For each queries[i], it can be shown that answer[i] is the minimum number of operations needed to equalize all the edge weights in the path from ai to bi.
Python Solution
class Solution:
def minOperationsQueries(
self, n: int, edges: List[List[int]], queries: List[List[int]]
) -> List[int]:
m = n.bit_length()
g = [[] for _ in range(n)]
f = [[0] * m for _ in range(n)]
p = [0] * n
cnt = [None] * n
depth = [0] * n
for u, v, w in edges:
g[u].append((v, w - 1))
g[v].append((u, w - 1))
cnt[0] = [0] * 26
q = deque([0])
while q:
i = q.popleft()
f[i][0] = p[i]
for j in range(1, m):
f[i][j] = f[f[i][j - 1]][j - 1]
for j, w in g[i]:
if j != p[i]:
p[j] = i
cnt[j] = cnt[i][:]
cnt[j][w] += 1
depth[j] = depth[i] + 1
q.append(j)
ans = []
for u, v in queries:
x, y = u, v
if depth[x] < depth[y]:
x, y = y, x
for j in reversed(range(m)):
if depth[x] - depth[y] >= (1 << j):
x = f[x][j]
for j in reversed(range(m)):
if f[x][j] != f[y][j]:
x, y = f[x][j], f[y][j]
if x != y:
x = p[x]
mx = max(cnt[u][j] + cnt[v][j] - 2 * cnt[x][j] for j in range(26))
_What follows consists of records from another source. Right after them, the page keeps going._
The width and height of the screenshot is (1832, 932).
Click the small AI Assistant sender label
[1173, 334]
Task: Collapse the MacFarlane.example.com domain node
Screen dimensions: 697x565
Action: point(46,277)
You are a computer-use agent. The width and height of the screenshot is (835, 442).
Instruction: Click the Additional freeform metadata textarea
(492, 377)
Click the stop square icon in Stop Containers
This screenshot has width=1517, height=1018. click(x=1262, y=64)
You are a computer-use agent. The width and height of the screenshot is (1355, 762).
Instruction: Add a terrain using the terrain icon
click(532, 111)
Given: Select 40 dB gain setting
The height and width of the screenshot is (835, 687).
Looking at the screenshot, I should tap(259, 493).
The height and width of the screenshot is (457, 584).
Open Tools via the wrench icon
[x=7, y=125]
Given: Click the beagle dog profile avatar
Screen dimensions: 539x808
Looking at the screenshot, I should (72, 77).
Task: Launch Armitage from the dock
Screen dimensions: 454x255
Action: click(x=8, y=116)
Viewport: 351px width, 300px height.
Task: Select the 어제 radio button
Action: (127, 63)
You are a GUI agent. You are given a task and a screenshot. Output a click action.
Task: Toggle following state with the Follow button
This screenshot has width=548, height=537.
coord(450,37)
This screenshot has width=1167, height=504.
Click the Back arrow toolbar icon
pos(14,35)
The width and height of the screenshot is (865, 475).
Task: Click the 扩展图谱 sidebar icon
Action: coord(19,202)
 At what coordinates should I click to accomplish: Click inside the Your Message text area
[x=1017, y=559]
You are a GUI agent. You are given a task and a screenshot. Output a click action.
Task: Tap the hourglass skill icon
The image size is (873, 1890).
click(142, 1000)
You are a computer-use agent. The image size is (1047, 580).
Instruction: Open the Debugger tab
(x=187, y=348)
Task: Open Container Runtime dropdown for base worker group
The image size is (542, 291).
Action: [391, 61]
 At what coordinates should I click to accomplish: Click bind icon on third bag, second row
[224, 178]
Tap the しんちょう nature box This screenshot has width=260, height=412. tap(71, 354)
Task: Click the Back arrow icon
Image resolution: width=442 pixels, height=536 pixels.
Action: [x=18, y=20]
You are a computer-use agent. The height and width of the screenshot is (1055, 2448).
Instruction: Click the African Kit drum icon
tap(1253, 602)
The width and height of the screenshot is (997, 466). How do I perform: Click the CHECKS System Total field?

ans.append(depth[u] + depth[v] - 2 * depth[x] - mx)
return ans
Complexity
The time complexity is , and the space complexity is . The space complexity is .
Edge Cases and Pitfalls
Watch for boundary values, empty inputs, and duplicate values where applicable. If the problem involves ordering or constraints, confirm the invariant is preserved at every step.
Summary
This Python solution focuses on the essential structure of the problem and keeps the implementation interview-friendly while meeting the constraints.